▸ **TASK INSTRUCTIONS**: Reproduce the following lines verbatim, covering every item below.

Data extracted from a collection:
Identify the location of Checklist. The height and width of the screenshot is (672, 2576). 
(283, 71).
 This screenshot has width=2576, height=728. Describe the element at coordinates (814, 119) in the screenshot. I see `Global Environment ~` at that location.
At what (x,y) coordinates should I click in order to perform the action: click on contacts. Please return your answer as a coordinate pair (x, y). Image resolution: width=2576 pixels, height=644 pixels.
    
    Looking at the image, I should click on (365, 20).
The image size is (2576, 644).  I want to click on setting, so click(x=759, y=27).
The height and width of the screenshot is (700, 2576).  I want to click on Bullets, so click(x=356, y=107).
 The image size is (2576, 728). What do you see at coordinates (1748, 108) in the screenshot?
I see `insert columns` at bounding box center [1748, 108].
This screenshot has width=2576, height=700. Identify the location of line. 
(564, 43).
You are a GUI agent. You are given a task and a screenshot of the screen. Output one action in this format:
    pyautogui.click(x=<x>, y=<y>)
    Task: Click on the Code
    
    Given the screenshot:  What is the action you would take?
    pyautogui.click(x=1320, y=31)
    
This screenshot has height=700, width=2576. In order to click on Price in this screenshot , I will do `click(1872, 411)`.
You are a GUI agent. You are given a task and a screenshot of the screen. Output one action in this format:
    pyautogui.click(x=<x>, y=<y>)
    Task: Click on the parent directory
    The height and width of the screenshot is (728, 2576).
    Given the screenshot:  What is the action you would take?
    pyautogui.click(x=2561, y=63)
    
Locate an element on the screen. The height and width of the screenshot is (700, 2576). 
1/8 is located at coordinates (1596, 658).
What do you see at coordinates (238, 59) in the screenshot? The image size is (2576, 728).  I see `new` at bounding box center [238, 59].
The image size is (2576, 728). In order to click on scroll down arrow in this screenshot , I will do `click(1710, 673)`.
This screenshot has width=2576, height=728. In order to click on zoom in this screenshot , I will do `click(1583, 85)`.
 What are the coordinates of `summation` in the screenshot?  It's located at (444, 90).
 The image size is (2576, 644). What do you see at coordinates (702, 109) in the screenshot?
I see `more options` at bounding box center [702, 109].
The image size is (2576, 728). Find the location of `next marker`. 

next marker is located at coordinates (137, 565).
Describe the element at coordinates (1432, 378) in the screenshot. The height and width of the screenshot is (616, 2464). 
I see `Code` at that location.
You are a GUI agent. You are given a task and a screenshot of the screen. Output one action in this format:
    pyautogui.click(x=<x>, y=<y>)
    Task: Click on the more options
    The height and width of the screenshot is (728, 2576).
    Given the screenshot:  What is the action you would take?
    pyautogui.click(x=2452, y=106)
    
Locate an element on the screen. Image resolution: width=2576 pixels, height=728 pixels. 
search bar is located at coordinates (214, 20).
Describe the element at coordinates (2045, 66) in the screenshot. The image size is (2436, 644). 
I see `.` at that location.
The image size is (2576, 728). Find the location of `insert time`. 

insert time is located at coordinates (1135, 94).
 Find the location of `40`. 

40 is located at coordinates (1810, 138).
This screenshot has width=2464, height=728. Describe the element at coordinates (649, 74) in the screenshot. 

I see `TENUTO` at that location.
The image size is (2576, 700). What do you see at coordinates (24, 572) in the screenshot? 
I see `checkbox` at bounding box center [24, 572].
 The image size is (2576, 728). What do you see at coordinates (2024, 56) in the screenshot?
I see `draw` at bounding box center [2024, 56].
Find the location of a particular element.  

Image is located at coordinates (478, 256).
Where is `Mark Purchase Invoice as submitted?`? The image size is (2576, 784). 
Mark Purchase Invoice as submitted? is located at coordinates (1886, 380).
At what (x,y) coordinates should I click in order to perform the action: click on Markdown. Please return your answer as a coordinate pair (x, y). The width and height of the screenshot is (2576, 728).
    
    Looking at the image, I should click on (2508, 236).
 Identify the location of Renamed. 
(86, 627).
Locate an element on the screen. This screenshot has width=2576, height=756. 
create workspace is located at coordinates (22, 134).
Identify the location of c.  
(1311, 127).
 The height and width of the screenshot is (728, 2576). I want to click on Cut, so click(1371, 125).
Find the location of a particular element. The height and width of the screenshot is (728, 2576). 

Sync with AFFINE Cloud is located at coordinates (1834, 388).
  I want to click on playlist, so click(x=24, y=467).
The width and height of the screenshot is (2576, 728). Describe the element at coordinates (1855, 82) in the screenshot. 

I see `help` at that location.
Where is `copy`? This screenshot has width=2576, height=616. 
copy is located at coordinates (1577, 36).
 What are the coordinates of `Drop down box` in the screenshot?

▸ **TASK ANSWER**:
Identify the location of Checklist. The height and width of the screenshot is (672, 2576). 
(283, 71).
 This screenshot has width=2576, height=728. Describe the element at coordinates (814, 119) in the screenshot. I see `Global Environment ~` at that location.
At what (x,y) coordinates should I click in order to perform the action: click on contacts. Please return your answer as a coordinate pair (x, y). Image resolution: width=2576 pixels, height=644 pixels.
    
    Looking at the image, I should click on (365, 20).
The image size is (2576, 644).  I want to click on setting, so click(x=759, y=27).
The height and width of the screenshot is (700, 2576).  I want to click on Bullets, so click(x=356, y=107).
 The image size is (2576, 728). What do you see at coordinates (1748, 108) in the screenshot?
I see `insert columns` at bounding box center [1748, 108].
This screenshot has width=2576, height=700. Identify the location of line. 
(564, 43).
You are a GUI agent. You are given a task and a screenshot of the screen. Output one action in this format:
    pyautogui.click(x=<x>, y=<y>)
    Task: Click on the Code
    
    Given the screenshot:  What is the action you would take?
    pyautogui.click(x=1320, y=31)
    
This screenshot has height=700, width=2576. In order to click on Price in this screenshot , I will do `click(1872, 411)`.
You are a GUI agent. You are given a task and a screenshot of the screen. Output one action in this format:
    pyautogui.click(x=<x>, y=<y>)
    Task: Click on the parent directory
    The height and width of the screenshot is (728, 2576).
    Given the screenshot:  What is the action you would take?
    pyautogui.click(x=2561, y=63)
    
Locate an element on the screen. The height and width of the screenshot is (700, 2576). 
1/8 is located at coordinates (1596, 658).
What do you see at coordinates (238, 59) in the screenshot? The image size is (2576, 728).  I see `new` at bounding box center [238, 59].
The image size is (2576, 728). In order to click on scroll down arrow in this screenshot , I will do `click(1710, 673)`.
This screenshot has width=2576, height=728. In order to click on zoom in this screenshot , I will do `click(1583, 85)`.
 What are the coordinates of `summation` in the screenshot?  It's located at (444, 90).
 The image size is (2576, 644). What do you see at coordinates (702, 109) in the screenshot?
I see `more options` at bounding box center [702, 109].
The image size is (2576, 728). Find the location of `next marker`. 

next marker is located at coordinates (137, 565).
Describe the element at coordinates (1432, 378) in the screenshot. The height and width of the screenshot is (616, 2464). 
I see `Code` at that location.
You are a GUI agent. You are given a task and a screenshot of the screen. Output one action in this format:
    pyautogui.click(x=<x>, y=<y>)
    Task: Click on the more options
    The height and width of the screenshot is (728, 2576).
    Given the screenshot:  What is the action you would take?
    pyautogui.click(x=2452, y=106)
    
Locate an element on the screen. Image resolution: width=2576 pixels, height=728 pixels. 
search bar is located at coordinates (214, 20).
Describe the element at coordinates (2045, 66) in the screenshot. The image size is (2436, 644). 
I see `.` at that location.
The image size is (2576, 728). Find the location of `insert time`. 

insert time is located at coordinates (1135, 94).
 Find the location of `40`. 

40 is located at coordinates (1810, 138).
This screenshot has width=2464, height=728. Describe the element at coordinates (649, 74) in the screenshot. 

I see `TENUTO` at that location.
The image size is (2576, 700). What do you see at coordinates (24, 572) in the screenshot? 
I see `checkbox` at bounding box center [24, 572].
 The image size is (2576, 728). What do you see at coordinates (2024, 56) in the screenshot?
I see `draw` at bounding box center [2024, 56].
Find the location of a particular element.  

Image is located at coordinates (478, 256).
Where is `Mark Purchase Invoice as submitted?`? The image size is (2576, 784). 
Mark Purchase Invoice as submitted? is located at coordinates (1886, 380).
At what (x,y) coordinates should I click in order to perform the action: click on Markdown. Please return your answer as a coordinate pair (x, y). The width and height of the screenshot is (2576, 728).
    
    Looking at the image, I should click on (2508, 236).
 Identify the location of Renamed. 
(86, 627).
Locate an element on the screen. This screenshot has width=2576, height=756. 
create workspace is located at coordinates (22, 134).
Identify the location of c.  
(1311, 127).
 The height and width of the screenshot is (728, 2576). I want to click on Cut, so click(1371, 125).
Find the location of a particular element. The height and width of the screenshot is (728, 2576). 

Sync with AFFINE Cloud is located at coordinates (1834, 388).
  I want to click on playlist, so click(x=24, y=467).
The width and height of the screenshot is (2576, 728). Describe the element at coordinates (1855, 82) in the screenshot. 

I see `help` at that location.
Where is `copy`? This screenshot has width=2576, height=616. 
copy is located at coordinates (1577, 36).
 What are the coordinates of `Drop down box` in the screenshot?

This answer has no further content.